>The AMD 395+ uses unified memory, like Apple, so nearly all of it is addressable to be used by the GPU.
This is why they went with the “laptop” cpu. While it’s slightly slower than dedicated memory, it allows you to run the big models, at decent token speeds.
I guess that depends on your definition of "decent". For the smaller models that can run on a 16/24/32 GB nvidia card, the chip is anywhere between 3x and 10x slower compared to say a 4080 super or a 3090 which are relatively cheap used.
Biggest limitations are the memory bandwidth which limits token generation and the fact it's not a CUDA chip, meaning longer time until first token for theoretically similar hardware specifications.

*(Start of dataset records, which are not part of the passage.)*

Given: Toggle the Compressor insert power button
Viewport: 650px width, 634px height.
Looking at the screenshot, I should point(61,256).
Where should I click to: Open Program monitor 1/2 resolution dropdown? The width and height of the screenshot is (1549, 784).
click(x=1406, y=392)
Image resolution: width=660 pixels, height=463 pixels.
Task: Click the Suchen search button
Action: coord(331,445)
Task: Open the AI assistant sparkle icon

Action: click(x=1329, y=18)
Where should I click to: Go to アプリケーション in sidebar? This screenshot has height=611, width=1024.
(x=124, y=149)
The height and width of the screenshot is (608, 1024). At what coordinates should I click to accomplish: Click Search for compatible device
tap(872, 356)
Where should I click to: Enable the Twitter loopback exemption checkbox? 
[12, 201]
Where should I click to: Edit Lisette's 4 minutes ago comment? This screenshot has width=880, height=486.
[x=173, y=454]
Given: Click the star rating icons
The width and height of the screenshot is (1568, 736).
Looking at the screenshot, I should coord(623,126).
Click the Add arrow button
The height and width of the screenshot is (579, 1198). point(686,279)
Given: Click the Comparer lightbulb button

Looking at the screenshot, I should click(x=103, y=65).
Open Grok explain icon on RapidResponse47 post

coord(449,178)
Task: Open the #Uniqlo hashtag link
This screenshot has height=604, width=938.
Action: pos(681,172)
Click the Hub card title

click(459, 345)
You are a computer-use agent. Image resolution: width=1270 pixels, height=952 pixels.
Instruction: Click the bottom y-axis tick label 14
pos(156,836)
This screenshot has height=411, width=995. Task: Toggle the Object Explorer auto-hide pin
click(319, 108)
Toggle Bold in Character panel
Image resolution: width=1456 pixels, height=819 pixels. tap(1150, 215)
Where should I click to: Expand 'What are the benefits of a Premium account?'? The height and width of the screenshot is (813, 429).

Any model bigger than what fits in 32 GB VRAM is - in my opinion - currently unusable on "consumer" hardware. Perhaps a tinybox with 144 GB of VRAM and close to 6 TB/s memory bandwidth will get you a nice experience for consumer grade hardware but it's quite the investment (and power draw)
unified and soldered :(
I understand it's faster but still...
Did they at least do an internal PSU if they went the Apple way or does it come with a power brick twice the size of the case?
Edit: wait. They do have an internal PSU! Goodness!
I'm curious how something like CUDIMM memory would perform under the same workloads.
Currently avoid machines with soldered memory, but if memory can be replaced and still have similar performance, that would change things.
> it allows you to run the big models, at decent token speeds
Without CUDA, being an AMD GPU. Big warning depending on the tools you want to use.
Geerling benchmarked LLM performance on the Framework Desktop and the results look pretty lackluster to me. First, the software seems really immature. He couldn't get ROCm or the NPU working. When he finally got the iGPU working with Vulkan, he could only generate 5 tok/sec with Llama 3.1 70b (40 GB model). That's intolerably slow for anything interactive like coding or chatting imo, but I suppose that's a matter of opinion.